▸ What is asked: Copy the material exactly, starting at its first line and ending with the line that contains "small right-pointing chevron".

(Element and text location data)
■ ■ ■

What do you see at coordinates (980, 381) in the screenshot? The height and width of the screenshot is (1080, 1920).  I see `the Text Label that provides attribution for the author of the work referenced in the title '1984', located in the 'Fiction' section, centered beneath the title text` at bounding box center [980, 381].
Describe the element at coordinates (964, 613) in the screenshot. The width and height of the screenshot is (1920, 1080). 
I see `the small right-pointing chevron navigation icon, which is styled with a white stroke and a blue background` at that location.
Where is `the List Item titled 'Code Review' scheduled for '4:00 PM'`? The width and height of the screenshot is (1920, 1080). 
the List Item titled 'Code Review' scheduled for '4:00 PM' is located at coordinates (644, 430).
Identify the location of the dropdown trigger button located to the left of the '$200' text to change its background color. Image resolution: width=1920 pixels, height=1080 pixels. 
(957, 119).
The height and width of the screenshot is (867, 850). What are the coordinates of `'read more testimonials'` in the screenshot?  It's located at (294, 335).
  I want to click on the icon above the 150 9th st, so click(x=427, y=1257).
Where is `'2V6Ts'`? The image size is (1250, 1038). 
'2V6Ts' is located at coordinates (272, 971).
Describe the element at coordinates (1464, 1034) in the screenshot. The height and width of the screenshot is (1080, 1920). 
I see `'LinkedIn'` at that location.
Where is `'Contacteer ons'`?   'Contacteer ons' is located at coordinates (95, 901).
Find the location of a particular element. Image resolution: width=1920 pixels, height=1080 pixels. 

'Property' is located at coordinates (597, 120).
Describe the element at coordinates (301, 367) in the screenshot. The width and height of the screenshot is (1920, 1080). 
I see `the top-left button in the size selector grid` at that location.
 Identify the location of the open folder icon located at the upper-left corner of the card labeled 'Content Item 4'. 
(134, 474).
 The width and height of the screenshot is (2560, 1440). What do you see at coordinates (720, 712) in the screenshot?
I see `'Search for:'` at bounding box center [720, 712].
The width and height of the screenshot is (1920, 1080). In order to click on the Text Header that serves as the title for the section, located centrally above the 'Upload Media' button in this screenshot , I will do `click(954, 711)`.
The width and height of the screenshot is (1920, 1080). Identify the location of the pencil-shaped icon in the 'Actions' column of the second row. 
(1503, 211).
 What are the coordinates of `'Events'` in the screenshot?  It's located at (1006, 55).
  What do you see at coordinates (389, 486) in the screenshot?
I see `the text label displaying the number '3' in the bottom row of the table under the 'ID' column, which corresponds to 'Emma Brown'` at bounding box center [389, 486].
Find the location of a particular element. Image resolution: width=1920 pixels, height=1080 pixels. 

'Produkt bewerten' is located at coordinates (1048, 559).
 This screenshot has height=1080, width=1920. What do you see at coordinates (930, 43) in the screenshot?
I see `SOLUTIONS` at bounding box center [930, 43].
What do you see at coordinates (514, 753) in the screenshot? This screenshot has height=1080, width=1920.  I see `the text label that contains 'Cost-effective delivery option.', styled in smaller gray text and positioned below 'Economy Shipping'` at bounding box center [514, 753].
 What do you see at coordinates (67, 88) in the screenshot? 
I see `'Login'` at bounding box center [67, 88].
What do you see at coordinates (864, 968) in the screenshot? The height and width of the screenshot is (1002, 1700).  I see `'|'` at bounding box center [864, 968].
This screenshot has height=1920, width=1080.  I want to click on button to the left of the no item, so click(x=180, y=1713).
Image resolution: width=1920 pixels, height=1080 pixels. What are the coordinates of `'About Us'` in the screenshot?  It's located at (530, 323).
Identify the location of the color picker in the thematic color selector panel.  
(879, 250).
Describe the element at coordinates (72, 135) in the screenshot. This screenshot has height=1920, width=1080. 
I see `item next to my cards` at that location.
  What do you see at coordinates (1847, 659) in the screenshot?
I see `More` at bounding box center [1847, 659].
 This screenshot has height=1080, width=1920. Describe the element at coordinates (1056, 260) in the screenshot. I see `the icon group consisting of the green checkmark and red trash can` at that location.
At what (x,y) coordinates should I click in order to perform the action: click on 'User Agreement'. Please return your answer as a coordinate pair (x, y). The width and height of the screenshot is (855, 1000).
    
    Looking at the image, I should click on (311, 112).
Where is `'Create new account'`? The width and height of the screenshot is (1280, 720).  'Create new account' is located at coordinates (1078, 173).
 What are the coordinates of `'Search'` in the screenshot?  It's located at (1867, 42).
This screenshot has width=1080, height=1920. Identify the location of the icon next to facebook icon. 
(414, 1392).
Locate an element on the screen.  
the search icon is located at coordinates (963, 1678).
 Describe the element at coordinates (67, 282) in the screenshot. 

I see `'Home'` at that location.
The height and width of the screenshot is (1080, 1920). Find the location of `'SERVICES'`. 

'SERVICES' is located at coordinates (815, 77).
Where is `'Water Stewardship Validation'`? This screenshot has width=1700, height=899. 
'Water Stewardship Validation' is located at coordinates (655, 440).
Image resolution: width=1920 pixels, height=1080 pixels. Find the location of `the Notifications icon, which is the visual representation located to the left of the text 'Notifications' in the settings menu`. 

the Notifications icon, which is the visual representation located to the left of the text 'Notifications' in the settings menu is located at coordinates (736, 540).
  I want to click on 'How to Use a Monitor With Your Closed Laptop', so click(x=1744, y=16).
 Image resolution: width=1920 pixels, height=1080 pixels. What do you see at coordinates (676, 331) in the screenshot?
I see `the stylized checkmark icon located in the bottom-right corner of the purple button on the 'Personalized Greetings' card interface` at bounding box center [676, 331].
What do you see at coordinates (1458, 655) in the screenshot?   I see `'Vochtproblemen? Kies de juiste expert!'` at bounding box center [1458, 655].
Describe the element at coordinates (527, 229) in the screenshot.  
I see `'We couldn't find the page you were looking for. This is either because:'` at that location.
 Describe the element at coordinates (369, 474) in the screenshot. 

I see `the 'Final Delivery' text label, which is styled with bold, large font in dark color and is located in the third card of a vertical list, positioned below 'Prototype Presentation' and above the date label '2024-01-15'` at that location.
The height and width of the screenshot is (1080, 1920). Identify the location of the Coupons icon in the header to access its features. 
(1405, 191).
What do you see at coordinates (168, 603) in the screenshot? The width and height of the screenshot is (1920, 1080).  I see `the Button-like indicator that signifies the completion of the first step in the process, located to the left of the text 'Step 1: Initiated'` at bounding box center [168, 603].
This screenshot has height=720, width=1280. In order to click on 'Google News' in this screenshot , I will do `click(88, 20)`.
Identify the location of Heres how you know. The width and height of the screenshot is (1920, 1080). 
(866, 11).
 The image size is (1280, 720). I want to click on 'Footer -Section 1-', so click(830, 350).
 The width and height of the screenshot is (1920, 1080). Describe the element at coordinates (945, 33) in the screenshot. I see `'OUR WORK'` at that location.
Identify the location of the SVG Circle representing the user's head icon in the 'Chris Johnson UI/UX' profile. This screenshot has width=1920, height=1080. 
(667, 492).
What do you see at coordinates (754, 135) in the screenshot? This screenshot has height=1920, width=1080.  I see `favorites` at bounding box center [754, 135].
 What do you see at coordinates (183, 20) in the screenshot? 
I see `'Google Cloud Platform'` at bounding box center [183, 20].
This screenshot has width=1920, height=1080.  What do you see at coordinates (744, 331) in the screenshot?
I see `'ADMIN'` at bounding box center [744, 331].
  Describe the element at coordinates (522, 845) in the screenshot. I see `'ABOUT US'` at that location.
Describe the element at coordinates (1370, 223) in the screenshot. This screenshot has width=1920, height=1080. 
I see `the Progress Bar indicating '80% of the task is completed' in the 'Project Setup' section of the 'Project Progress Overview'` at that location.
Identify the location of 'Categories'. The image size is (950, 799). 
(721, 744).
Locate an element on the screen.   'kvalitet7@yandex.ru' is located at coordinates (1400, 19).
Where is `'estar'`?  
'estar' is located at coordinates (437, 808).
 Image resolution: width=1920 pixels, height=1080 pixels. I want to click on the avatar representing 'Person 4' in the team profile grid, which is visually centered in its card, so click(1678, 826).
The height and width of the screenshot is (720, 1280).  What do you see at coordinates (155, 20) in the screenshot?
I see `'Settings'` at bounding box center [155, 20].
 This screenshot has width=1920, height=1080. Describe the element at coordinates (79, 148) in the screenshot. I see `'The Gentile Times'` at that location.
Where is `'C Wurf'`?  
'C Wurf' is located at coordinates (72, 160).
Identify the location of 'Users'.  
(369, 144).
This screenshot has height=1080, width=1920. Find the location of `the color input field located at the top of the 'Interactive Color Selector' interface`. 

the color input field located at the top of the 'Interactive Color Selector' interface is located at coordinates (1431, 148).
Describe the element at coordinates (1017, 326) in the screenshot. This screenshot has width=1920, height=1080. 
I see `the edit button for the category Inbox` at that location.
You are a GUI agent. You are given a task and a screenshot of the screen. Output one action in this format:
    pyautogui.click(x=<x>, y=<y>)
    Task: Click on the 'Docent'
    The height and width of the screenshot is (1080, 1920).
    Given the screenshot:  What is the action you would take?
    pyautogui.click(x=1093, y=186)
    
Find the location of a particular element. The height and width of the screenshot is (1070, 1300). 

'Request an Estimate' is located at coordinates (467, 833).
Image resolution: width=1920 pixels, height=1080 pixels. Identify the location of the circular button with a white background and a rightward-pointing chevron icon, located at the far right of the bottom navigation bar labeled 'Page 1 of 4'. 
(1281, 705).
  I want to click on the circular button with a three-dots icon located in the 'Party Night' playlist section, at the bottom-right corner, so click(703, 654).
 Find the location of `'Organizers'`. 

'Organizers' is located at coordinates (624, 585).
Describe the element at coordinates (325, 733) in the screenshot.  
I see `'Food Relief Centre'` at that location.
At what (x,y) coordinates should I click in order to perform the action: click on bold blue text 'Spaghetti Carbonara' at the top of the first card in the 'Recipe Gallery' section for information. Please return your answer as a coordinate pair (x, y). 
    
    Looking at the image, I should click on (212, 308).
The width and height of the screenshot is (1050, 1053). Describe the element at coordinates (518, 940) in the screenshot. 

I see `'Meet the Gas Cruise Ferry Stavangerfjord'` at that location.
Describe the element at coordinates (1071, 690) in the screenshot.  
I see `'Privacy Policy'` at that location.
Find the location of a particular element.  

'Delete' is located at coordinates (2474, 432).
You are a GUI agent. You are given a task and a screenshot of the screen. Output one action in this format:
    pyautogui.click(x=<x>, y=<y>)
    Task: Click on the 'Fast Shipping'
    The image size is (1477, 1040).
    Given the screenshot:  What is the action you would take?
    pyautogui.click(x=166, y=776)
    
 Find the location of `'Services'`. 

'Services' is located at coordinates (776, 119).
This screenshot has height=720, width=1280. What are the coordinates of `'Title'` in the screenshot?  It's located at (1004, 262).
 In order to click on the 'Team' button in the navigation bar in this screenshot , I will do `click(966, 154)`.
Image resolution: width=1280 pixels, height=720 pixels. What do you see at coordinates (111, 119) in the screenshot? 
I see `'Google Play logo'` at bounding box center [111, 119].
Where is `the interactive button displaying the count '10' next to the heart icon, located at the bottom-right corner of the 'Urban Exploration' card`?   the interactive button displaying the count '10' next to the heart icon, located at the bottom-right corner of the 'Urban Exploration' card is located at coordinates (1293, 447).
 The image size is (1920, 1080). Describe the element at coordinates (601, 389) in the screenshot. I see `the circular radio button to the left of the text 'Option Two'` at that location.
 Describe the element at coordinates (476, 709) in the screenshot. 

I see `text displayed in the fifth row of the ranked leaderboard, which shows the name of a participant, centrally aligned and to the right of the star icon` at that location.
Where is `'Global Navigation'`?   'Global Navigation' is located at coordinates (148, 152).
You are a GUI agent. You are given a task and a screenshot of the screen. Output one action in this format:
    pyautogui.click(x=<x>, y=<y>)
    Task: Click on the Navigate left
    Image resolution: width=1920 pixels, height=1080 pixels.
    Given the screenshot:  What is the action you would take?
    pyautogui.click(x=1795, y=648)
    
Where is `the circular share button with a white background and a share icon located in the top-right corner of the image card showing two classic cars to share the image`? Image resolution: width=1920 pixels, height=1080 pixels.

■ ■ ■

▸ Solved problem:
What do you see at coordinates (980, 381) in the screenshot? The height and width of the screenshot is (1080, 1920).  I see `the Text Label that provides attribution for the author of the work referenced in the title '1984', located in the 'Fiction' section, centered beneath the title text` at bounding box center [980, 381].
Describe the element at coordinates (964, 613) in the screenshot. The width and height of the screenshot is (1920, 1080). 
I see `the small right-pointing chevron navigation icon, which is styled with a white stroke and a blue background` at that location.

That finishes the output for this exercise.